Property Risk

Beyond Protected

Research-based engineering and predictive analytics help underwriters take on bigger risks.
By: | December 14, 2016

Properties designated as Highly Protected Risks (HPRs) can get significantly greater policy limits with a much lower rating structure for their P&C exposures if they continue to keep pace with technology.

Highly Protected Risk properties often are subject to a much lower than normal probability of loss by virtue of low hazard occupancy or property type, superior construction, special fire protection equipment and procedures and management commitment to loss prevention.

It used to be a property could attain HPR status with just state-of-the-art fire sprinkler systems. Risk managers now need to think HPR 2.0, experts say, and expand the concept beyond sprinklers to the risk exposures that develop in tandem with new upgrades.
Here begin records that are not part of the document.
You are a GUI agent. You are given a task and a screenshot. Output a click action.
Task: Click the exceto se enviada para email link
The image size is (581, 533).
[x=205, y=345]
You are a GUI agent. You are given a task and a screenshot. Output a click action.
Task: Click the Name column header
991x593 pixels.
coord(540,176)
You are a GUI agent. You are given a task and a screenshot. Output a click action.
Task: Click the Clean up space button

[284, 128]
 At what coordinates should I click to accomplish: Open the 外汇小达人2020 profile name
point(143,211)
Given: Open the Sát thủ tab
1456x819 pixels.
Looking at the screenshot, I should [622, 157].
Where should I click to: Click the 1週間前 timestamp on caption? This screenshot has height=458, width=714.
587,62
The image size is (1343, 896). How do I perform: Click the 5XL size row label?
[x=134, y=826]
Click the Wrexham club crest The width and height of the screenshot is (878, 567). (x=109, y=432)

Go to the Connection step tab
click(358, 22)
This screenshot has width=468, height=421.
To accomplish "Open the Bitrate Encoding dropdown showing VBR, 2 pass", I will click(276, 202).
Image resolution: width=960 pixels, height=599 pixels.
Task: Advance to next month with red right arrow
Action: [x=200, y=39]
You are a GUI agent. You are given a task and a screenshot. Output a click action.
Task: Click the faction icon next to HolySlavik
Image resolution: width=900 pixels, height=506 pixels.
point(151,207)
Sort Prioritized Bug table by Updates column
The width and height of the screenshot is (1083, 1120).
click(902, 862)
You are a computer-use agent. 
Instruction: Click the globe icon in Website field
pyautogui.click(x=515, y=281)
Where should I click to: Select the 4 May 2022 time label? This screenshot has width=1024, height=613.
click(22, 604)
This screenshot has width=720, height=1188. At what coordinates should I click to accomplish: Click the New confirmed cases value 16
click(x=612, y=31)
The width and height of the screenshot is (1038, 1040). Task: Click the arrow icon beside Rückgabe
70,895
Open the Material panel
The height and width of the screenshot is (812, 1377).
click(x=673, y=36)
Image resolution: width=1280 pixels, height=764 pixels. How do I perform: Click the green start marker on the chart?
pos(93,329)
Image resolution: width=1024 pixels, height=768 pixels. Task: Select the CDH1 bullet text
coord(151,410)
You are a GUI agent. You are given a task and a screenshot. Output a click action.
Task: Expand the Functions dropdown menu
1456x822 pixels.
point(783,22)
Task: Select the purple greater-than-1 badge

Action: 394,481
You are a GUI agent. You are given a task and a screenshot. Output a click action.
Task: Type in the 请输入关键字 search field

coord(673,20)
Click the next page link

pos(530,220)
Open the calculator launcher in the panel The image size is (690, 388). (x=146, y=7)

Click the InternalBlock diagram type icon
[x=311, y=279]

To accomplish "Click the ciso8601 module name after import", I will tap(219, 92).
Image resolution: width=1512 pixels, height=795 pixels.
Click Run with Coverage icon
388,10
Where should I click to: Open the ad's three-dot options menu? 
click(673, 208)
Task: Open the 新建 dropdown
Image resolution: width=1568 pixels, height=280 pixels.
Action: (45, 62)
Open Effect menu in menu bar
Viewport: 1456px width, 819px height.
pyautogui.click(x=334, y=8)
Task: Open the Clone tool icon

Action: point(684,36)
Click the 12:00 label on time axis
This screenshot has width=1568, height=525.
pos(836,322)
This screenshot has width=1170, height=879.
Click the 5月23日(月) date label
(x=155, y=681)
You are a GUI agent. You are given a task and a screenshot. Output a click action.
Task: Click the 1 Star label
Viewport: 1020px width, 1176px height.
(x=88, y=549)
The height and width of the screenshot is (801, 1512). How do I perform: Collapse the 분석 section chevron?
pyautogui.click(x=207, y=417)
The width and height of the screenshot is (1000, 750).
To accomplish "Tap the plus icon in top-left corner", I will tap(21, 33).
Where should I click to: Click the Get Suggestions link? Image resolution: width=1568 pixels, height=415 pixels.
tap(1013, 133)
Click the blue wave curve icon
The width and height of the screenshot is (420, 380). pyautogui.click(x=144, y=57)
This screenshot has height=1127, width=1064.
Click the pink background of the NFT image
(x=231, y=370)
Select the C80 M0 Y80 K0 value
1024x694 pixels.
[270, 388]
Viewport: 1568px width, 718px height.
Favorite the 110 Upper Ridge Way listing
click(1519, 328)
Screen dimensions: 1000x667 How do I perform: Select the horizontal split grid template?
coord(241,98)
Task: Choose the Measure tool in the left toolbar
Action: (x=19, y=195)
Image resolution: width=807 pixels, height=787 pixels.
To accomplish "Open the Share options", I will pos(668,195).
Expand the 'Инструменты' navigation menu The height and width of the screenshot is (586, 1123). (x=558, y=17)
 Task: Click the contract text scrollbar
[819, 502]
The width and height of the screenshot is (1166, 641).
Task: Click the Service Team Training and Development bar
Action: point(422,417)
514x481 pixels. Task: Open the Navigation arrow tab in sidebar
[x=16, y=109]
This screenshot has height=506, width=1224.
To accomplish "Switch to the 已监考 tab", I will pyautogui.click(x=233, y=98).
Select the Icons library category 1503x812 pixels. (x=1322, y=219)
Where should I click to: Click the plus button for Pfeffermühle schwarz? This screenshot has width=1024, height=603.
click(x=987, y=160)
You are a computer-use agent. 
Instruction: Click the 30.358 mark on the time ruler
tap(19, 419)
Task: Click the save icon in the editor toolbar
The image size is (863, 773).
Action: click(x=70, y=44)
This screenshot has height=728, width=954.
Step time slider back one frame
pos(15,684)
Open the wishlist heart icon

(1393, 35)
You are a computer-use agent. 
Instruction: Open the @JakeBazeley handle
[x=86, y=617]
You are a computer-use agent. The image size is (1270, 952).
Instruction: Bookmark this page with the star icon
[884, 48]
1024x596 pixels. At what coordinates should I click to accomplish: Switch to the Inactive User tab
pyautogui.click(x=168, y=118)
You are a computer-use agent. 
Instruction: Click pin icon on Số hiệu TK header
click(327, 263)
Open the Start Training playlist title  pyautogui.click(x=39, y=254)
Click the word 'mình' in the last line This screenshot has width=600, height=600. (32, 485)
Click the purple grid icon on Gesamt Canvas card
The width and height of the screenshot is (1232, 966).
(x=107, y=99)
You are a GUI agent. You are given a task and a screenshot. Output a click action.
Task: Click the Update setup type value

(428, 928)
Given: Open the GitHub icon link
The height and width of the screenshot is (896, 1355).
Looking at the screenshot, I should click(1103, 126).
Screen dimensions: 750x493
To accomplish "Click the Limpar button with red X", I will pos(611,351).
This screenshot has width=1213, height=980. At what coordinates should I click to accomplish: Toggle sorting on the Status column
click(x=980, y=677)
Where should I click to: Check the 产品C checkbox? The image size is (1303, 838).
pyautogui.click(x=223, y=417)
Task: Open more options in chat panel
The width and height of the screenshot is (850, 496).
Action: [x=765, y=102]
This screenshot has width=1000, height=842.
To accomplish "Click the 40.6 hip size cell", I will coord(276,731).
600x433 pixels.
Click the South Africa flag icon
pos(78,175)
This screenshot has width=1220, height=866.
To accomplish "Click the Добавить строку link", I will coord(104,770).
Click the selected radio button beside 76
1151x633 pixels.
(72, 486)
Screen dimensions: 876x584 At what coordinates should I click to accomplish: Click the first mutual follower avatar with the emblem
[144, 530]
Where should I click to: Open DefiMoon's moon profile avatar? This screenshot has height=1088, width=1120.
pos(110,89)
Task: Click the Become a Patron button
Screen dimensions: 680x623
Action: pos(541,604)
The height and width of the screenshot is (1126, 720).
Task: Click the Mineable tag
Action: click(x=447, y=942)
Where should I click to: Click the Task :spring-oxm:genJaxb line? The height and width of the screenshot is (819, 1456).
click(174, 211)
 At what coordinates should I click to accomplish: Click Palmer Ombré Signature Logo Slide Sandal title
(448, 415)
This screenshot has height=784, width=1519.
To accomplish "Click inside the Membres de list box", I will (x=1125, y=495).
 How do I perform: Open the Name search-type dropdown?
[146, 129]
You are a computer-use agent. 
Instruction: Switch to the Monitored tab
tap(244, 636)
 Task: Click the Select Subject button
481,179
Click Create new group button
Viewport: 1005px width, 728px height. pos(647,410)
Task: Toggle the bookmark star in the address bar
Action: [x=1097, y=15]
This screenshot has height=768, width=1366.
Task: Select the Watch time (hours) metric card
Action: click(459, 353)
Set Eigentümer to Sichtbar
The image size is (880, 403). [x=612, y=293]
“The idea that the majority of loss is preventable has been the center of our business model for 180 years,” said Brion Callori, senior vice president of engineering and research at FM Global, one of the first and largest HPR insurers.

“The amazing thing is how well it still works,” he said. “I think this is why it’s gotten more industry interest in last five to 10 years.”

Brion Callori, senior vice president of engineering and research, FM Global

Brion Callori, senior vice president of engineering and research, FM Global

Underwriters are quantifying and underwriting the exposures that face a single building, a campus, a system, or even a supply chain by using modern tools such as computer models, heat maps and predictive analysis.

Solar panels, clean rooms, data storage and mega warehouses are all examples of property uses adding new hazards. As HPR engineers study those additions, they are also able to design ways to tackle the hazards they create.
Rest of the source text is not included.